*What you will do:*
Format the material from the line with "Given: Open the IceCreamPoem_BoysSoccer.docx" to the line with "Open the Actions", both included, as a JSON array of strings with one string per line, omitting any blank lines.
• • •
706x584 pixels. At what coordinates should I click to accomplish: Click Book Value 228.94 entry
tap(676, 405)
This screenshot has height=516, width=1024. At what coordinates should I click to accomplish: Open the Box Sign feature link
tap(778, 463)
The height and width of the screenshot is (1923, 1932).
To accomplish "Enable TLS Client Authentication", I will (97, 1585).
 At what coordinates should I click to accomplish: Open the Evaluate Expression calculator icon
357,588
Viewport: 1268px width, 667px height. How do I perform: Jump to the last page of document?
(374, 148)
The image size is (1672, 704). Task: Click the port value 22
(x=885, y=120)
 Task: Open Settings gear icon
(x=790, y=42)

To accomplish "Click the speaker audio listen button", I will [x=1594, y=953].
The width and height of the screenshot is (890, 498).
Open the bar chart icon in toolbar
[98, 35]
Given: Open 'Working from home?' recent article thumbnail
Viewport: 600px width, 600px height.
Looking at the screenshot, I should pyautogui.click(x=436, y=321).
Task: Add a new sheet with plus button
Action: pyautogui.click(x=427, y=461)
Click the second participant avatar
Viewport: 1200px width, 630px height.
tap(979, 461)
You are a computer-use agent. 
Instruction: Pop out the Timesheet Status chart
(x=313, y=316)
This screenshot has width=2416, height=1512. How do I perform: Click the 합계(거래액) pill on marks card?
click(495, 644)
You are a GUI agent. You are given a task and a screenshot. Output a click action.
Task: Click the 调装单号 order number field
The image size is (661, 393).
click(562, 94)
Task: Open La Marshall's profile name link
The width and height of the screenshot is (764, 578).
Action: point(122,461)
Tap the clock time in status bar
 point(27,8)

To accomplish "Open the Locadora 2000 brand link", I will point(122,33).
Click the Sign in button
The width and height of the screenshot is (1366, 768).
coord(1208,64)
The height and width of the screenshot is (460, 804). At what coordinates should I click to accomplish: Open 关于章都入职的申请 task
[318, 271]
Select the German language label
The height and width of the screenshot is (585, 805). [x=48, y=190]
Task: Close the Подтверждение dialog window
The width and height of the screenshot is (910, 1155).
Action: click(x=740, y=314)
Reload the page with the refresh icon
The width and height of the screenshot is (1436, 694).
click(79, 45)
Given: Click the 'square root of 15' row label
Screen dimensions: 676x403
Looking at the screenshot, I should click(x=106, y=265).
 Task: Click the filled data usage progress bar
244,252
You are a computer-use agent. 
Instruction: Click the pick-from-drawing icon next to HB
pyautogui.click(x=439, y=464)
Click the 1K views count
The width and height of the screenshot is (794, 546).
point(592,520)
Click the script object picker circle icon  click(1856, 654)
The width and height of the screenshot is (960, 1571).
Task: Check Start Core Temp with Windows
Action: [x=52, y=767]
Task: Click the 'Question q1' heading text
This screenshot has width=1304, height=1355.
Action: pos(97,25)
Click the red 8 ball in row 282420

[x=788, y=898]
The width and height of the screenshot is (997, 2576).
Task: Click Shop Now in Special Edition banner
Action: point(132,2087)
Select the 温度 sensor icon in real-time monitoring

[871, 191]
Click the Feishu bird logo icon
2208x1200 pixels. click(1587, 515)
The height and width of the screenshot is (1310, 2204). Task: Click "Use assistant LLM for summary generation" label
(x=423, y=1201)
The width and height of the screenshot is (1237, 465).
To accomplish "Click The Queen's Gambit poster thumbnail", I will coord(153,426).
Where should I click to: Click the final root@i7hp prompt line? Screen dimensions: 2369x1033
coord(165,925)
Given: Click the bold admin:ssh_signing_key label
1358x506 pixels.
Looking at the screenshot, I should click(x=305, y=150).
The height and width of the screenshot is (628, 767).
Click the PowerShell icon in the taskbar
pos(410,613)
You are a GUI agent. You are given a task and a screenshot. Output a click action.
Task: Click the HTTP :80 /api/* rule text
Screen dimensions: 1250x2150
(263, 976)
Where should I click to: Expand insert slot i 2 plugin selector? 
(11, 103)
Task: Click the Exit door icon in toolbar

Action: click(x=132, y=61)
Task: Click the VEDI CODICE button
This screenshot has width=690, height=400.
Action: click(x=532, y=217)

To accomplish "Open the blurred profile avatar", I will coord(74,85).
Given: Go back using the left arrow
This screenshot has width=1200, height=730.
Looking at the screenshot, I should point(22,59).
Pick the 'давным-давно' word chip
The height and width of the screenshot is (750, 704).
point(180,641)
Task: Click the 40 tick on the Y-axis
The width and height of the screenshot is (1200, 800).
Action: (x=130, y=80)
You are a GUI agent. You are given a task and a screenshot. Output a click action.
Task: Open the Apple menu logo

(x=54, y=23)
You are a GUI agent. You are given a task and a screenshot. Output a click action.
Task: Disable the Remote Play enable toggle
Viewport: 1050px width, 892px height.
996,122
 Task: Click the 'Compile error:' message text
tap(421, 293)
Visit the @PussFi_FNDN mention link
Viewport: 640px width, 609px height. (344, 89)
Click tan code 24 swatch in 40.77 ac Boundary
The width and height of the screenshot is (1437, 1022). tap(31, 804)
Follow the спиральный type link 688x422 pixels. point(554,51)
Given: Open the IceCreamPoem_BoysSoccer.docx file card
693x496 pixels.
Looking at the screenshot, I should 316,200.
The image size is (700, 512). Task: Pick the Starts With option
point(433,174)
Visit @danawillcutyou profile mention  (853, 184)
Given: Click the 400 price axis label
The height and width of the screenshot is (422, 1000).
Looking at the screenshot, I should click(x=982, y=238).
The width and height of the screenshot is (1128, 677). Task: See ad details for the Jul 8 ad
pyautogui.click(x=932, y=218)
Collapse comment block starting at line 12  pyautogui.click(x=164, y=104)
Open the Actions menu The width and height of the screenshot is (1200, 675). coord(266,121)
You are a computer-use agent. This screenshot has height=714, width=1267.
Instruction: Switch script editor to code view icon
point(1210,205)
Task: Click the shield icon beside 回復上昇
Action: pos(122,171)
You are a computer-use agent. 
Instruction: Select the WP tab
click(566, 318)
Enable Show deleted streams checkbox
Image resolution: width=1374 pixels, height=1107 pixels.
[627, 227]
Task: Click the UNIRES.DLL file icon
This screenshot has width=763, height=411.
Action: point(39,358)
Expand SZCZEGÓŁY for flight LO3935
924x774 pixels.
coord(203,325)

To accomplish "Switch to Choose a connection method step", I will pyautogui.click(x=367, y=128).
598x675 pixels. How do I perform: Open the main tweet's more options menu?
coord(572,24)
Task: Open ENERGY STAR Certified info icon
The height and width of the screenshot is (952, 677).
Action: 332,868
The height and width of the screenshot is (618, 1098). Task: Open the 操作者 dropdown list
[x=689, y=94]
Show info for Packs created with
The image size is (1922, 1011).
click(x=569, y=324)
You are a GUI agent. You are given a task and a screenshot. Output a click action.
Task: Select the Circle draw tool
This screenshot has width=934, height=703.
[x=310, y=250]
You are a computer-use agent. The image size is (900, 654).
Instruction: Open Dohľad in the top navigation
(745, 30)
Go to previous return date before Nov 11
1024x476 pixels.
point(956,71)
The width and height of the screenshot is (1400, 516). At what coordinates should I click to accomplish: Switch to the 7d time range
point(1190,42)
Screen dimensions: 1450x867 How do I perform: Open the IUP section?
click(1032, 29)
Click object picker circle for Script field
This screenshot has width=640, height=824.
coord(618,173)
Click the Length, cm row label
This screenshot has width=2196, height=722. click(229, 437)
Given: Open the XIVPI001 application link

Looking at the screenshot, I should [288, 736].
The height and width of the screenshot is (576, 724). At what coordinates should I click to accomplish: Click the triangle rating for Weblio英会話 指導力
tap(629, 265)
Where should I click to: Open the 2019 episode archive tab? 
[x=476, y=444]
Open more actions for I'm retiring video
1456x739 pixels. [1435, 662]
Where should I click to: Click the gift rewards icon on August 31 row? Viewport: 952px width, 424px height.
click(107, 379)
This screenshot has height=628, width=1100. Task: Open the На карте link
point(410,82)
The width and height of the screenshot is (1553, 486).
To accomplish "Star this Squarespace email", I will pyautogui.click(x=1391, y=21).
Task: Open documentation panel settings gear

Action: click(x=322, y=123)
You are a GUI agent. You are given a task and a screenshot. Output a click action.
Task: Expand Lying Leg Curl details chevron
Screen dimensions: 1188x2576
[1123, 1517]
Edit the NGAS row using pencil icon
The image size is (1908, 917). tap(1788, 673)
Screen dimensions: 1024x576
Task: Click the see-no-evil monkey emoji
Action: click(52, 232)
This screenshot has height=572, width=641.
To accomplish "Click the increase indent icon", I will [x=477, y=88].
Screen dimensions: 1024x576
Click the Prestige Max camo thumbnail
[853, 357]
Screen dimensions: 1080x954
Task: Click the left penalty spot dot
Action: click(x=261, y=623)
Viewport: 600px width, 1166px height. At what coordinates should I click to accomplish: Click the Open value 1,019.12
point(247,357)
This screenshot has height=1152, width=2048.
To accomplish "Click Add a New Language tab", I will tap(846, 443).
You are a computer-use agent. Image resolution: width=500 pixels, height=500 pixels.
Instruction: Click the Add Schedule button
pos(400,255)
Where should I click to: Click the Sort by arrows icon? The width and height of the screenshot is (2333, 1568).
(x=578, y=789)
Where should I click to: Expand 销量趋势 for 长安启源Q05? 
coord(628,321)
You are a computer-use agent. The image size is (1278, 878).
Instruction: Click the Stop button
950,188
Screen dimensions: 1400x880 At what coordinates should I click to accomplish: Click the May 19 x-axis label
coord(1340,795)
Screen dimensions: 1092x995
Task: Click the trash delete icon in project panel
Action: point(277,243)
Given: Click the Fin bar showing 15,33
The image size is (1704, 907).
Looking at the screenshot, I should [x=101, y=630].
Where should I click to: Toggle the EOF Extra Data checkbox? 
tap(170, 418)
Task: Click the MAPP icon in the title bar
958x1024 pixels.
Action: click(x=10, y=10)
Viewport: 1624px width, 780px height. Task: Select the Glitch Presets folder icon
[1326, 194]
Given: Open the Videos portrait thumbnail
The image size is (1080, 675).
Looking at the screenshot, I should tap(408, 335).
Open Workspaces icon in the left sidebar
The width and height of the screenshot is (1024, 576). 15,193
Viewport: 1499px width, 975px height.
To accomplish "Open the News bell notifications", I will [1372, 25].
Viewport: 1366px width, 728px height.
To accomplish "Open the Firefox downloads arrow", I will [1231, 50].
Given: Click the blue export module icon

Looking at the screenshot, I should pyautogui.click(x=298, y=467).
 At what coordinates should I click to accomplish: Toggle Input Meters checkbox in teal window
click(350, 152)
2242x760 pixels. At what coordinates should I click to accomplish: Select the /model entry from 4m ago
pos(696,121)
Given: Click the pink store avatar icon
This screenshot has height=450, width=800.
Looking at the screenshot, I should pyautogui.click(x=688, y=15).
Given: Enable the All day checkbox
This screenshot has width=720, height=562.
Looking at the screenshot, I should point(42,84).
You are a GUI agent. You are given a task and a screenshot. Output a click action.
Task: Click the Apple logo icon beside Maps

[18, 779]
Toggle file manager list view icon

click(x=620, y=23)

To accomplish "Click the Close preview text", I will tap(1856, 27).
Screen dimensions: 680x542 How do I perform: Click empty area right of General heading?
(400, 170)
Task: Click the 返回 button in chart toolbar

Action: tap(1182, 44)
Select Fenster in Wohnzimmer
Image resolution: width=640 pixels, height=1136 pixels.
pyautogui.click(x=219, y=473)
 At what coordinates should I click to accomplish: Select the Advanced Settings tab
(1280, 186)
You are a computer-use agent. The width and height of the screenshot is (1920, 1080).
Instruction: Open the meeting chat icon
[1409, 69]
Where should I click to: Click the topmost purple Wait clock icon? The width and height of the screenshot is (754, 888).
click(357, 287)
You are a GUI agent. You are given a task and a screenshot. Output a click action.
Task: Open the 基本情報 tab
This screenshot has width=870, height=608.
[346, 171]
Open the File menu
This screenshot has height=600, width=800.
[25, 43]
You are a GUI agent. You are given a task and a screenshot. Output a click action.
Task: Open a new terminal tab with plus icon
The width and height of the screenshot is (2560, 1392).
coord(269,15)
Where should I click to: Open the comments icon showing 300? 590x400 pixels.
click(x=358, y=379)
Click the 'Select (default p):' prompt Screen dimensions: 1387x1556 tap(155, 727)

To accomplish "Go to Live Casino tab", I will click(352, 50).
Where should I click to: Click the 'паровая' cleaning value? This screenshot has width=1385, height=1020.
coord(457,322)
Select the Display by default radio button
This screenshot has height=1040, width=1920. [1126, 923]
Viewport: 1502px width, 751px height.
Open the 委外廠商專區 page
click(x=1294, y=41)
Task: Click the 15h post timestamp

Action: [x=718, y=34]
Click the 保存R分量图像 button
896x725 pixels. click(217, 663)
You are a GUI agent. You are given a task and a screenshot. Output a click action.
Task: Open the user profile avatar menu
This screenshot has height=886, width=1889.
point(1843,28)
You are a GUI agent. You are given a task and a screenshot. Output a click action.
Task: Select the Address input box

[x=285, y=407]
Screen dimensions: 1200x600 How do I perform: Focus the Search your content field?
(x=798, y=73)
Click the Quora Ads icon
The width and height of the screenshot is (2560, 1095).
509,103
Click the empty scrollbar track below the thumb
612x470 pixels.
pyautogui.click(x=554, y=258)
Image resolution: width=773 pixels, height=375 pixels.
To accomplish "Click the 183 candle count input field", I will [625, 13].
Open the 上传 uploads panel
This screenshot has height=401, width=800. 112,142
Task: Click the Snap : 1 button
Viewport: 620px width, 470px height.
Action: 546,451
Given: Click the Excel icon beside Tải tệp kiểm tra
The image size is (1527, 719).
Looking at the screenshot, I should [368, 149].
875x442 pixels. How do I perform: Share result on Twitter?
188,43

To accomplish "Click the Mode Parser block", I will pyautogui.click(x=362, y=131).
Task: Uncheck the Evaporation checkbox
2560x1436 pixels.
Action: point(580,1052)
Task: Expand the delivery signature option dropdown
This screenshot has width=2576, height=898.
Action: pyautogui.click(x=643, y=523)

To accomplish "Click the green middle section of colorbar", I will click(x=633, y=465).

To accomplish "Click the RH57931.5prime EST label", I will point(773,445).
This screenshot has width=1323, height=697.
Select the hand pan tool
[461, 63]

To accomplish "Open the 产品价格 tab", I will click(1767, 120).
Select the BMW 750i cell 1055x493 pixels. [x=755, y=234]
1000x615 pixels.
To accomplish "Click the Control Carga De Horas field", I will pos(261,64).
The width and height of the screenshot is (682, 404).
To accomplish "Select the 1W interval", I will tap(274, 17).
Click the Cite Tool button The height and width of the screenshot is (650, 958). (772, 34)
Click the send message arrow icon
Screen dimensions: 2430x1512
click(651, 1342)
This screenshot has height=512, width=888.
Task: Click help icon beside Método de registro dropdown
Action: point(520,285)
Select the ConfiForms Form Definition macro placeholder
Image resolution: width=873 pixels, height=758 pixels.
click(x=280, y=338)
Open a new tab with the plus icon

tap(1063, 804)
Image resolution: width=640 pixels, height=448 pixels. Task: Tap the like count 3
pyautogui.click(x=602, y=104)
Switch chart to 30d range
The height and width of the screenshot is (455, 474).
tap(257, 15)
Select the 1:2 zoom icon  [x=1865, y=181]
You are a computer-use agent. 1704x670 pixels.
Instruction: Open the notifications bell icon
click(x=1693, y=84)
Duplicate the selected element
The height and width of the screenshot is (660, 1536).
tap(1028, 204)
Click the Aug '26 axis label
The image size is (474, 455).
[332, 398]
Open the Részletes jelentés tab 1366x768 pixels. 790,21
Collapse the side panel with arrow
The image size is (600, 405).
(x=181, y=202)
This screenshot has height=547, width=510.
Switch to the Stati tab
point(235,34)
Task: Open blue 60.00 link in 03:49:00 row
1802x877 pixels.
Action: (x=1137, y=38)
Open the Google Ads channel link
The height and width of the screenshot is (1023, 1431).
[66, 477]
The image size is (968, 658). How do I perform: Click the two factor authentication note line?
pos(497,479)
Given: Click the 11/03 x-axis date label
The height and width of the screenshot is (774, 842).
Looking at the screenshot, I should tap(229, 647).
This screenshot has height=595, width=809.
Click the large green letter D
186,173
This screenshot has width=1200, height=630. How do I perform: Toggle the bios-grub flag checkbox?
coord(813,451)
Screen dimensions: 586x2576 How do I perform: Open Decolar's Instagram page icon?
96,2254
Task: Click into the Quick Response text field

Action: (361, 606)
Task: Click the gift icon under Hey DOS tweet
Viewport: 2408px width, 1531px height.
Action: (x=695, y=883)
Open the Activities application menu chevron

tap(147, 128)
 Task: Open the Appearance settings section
• • •
*Solution to the exercise:*
[
  "Given: Open the IceCreamPoem_BoysSoccer.docx file card",
  "693x496 pixels.",
  "Looking at the screenshot, I should 316,200.",
  "The image size is (700, 512). Task: Pick the Starts With option",
  "point(433,174)",
  "Visit @danawillcutyou profile mention  (853, 184)",
  "Given: Click the 400 price axis label",
  "The height and width of the screenshot is (422, 1000).",
  "Looking at the screenshot, I should click(x=982, y=238).",
  "The width and height of the screenshot is (1128, 677). Task: See ad details for the Jul 8 ad",
  "pyautogui.click(x=932, y=218)",
  "Collapse comment block starting at line 12  pyautogui.click(x=164, y=104)",
  "Open the Actions menu The width and height of the screenshot is (1200, 675). coord(266,121)"
]